Why Wrongly Installed Sat Nav Could Land £1,000 Fine

Mon 6th Jan 2020

A major road safety organisation has issued a new set of guidelines after poorly placed satellite navigation systems were flagged as being potentially dangerous.

GEM Motoring Assist has warned that drivers who install a sat nav system in the centre of a windscreen could potentially land themselves a £100 on-the-spot fine and three penalty points on their licence. The Highway Code states that ‘windscreens and windows must be kept clean and free from obstructions to vision’. While some police forces have wrongly suggested that it is only legal to place a sat nav on the bottom right of a windscreen, GEM advise that insurance claims could be invalidated if it can be proven that visibility has been compromised.

“Neil Worth, GEM road safety officer, said: “A typical large screen sat nav device measuring nearly seven inches (17cm) wide by four inches (10.48cm) high has the potential to restrict a driver’s field of view, especially if it’s mounted in the centre of the windscreen below a large rear view mirror.

“A small screen device may seem to be only a minor obstruction from inside the car.

“However, it has the potential to hide a much larger area outside the car, depending on where you sit and the distance you are from it.

“Placing a sat nav right in the centre of the windscreen will block most of your nearside view, and will mean you miss all the hazards that might be there.”

GEM has some simple tips to ensure your view of the road is not obstructed by a poorly-positioned satnav:

  • Ensure you position your device in the bottom right corner of your windscreen, where any obstruction to your field of view will be minimised.

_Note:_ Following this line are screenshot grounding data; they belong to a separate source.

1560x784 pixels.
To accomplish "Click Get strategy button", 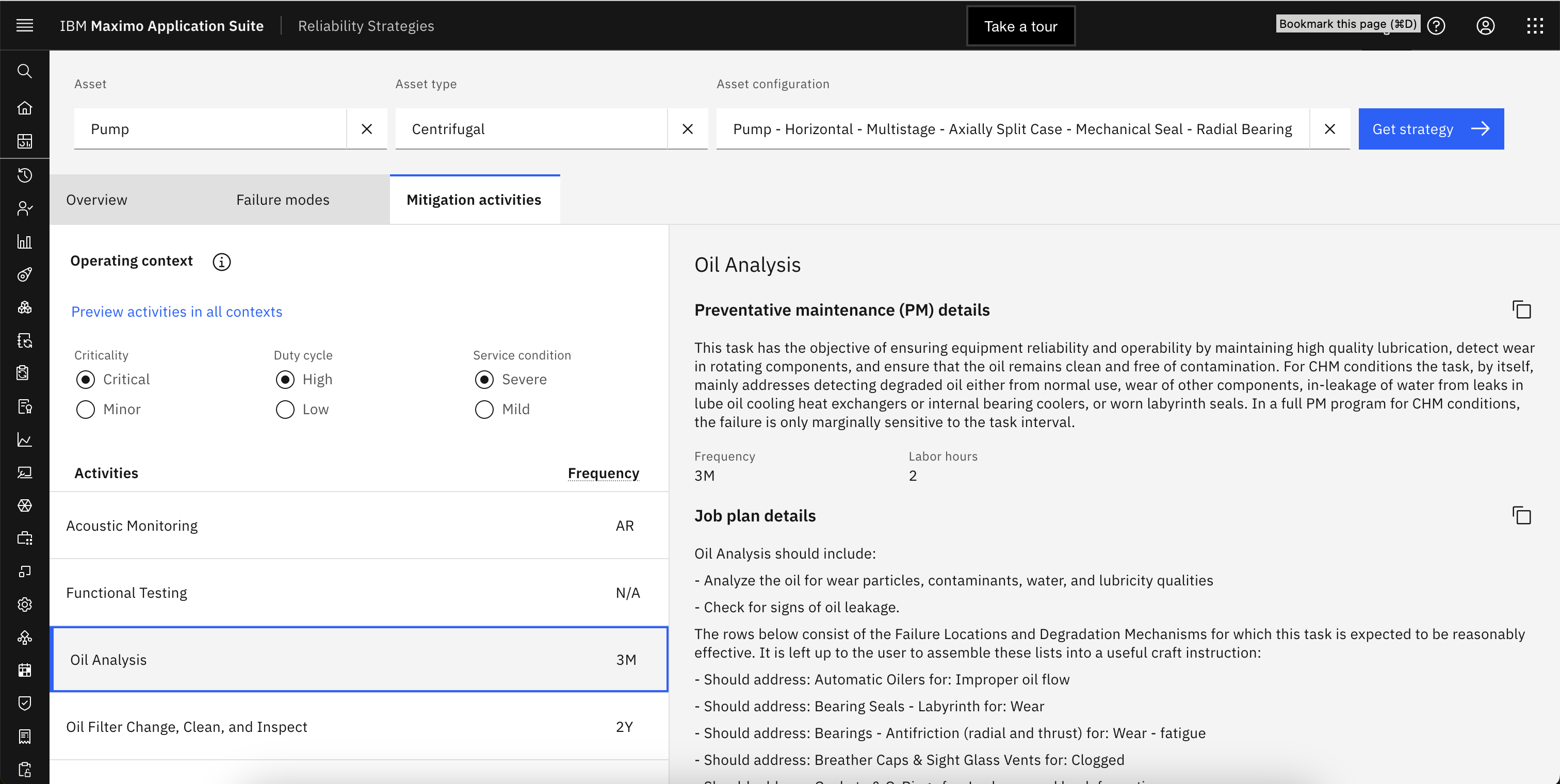I will coord(1431,129).
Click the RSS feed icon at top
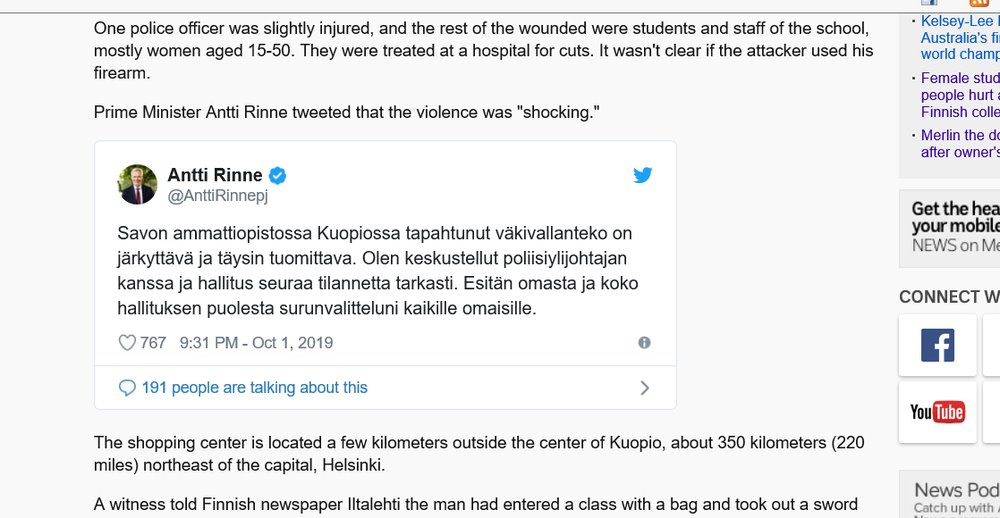Image resolution: width=1000 pixels, height=518 pixels. 979,3
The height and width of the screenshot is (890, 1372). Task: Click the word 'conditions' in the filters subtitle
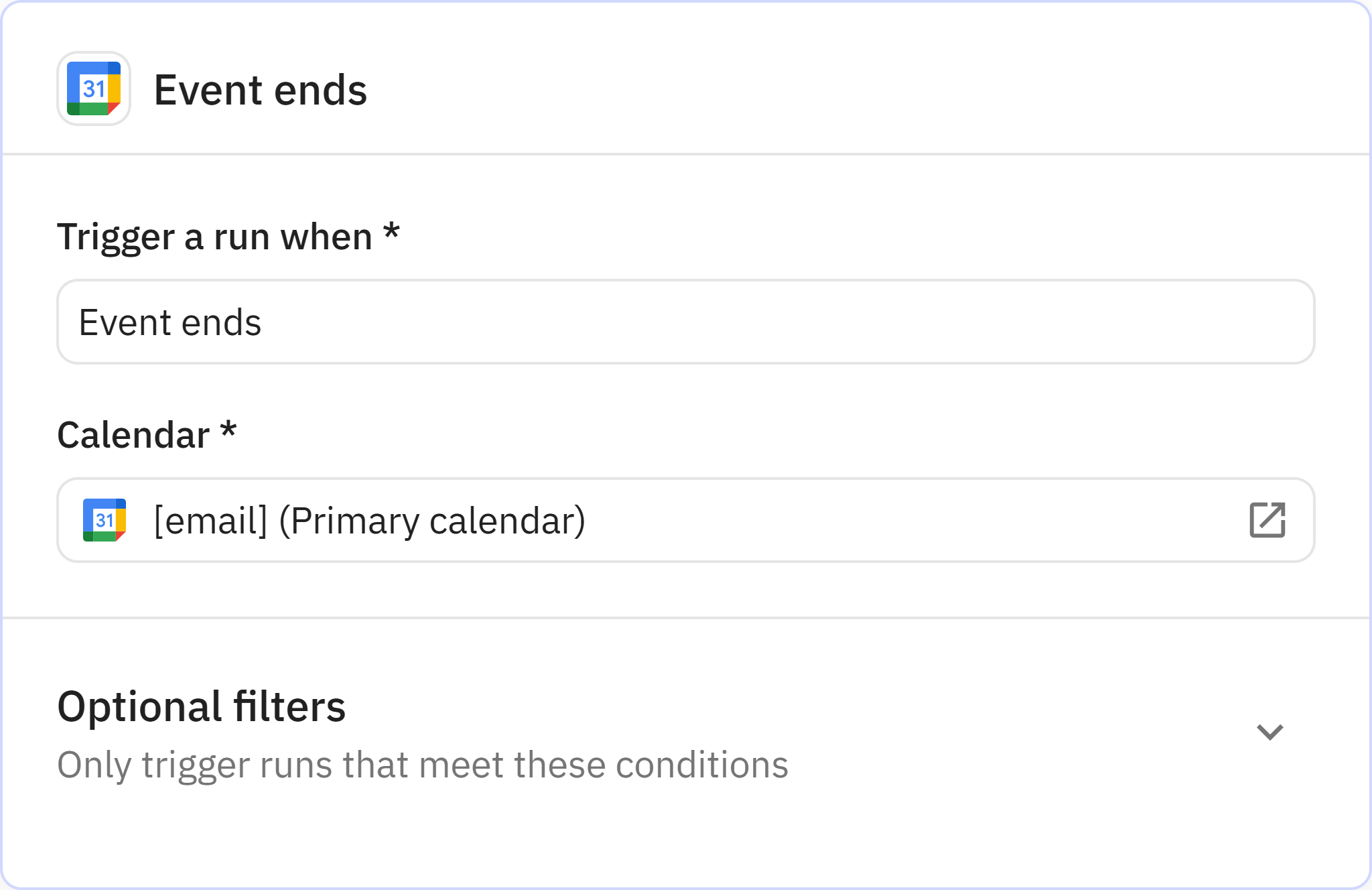pos(701,765)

  • Make sure you choose the right seat height and position to suit your individual shape and size before positioning your satnav.

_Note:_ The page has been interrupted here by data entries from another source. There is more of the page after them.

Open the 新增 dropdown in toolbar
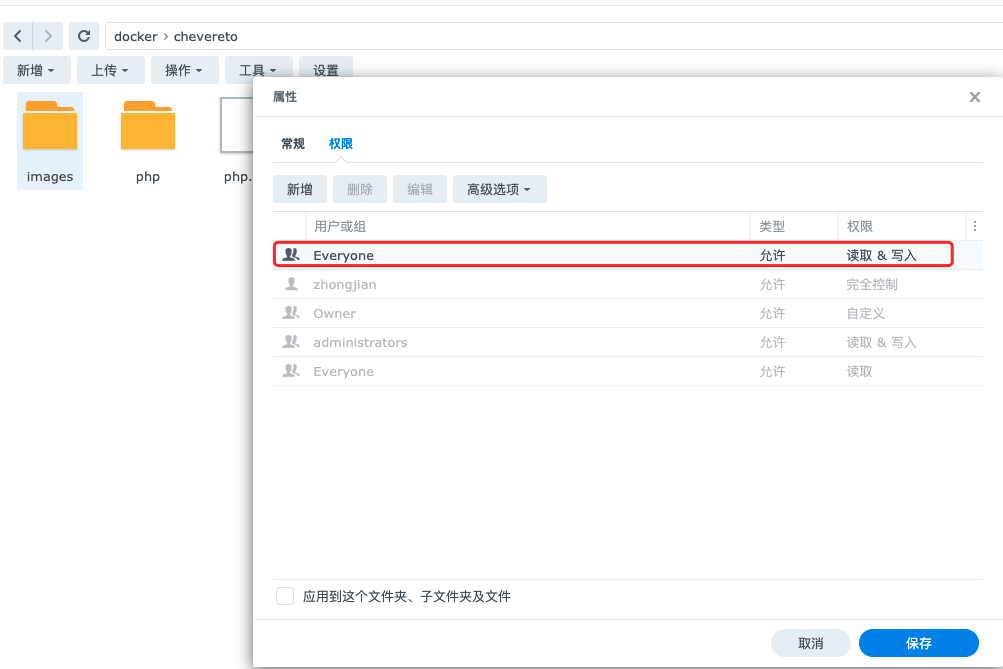The image size is (1003, 669). 36,70
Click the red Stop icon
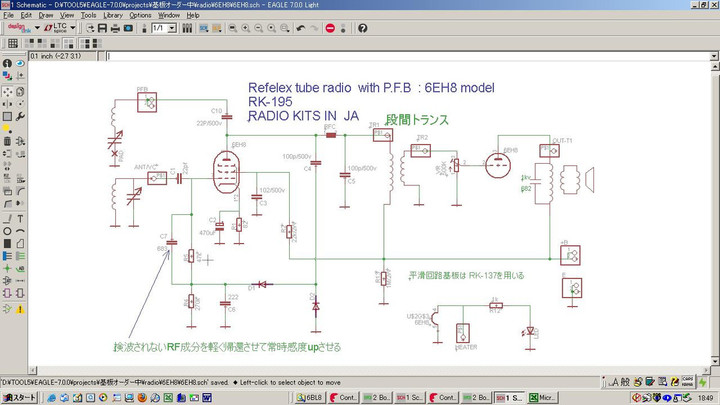720x405 pixels. click(x=331, y=28)
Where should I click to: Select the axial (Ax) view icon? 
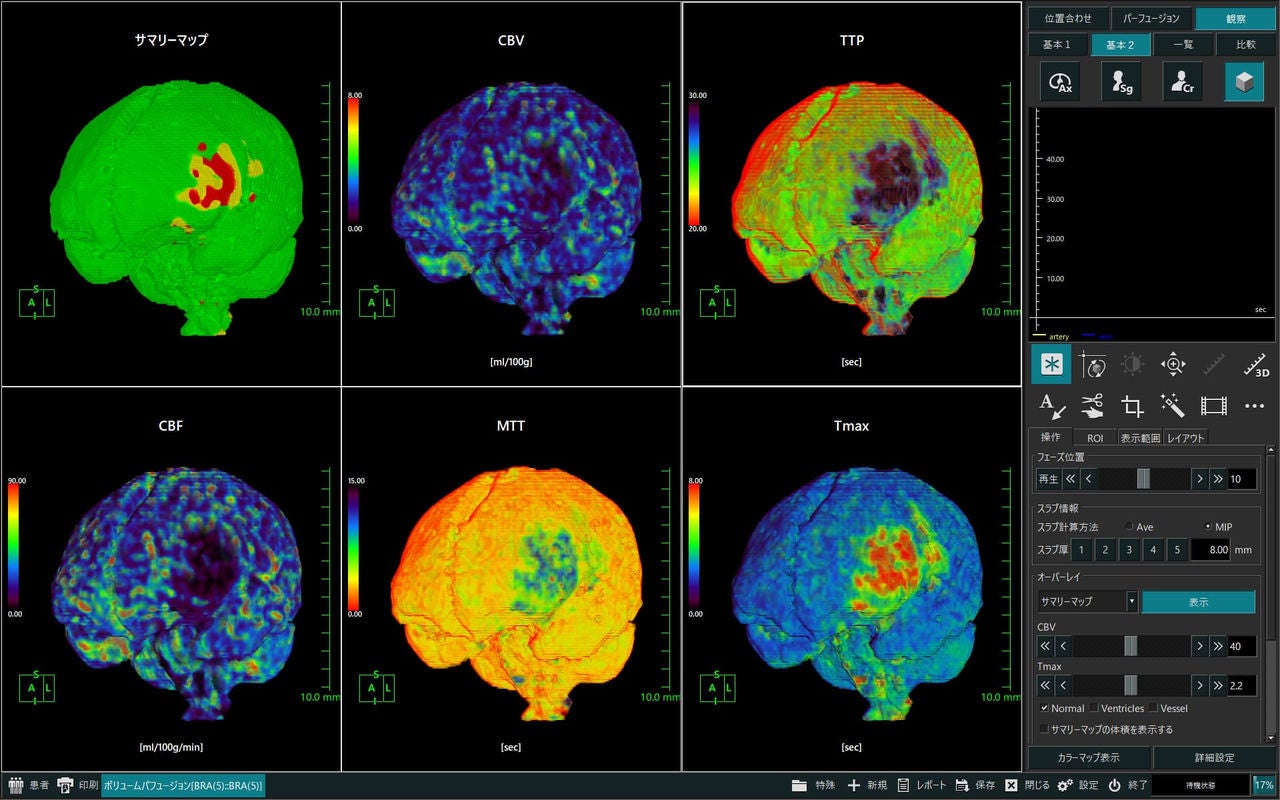(x=1059, y=81)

  • Avoid fitting the satnav to a location that could cause injury to a driver or passenger in a crash. This includes potential head strike zones on the windscreen.

  • Never fit the satnav high up on the windscreen. As well as severely restricting vision, this could interfere with the rear view mirror and sun visors, and will require power cords to trail across the driver’s field of vision.

  • You must be in proper control of your vehicle at all times, so make sure you programme your satnav before setting off.

  • If you find you need to make changes to your route, find somewhere safe to pull over and stop. Never re-programme the satnav while you are driving.

  • Make the most of the satnav’s spoken instructions, particularly in complex urban settings. It is simply not safe to have to look at the satnav screen while trying to get through an unfamiliar town with lots of junctions.

  • At the end of a journey, protect your property by always taking the satnav with you. Thieves may spot the rubber sucker marks or the plastic mount on the windscreen and may assume you’ve concealed a device in the car somewhere.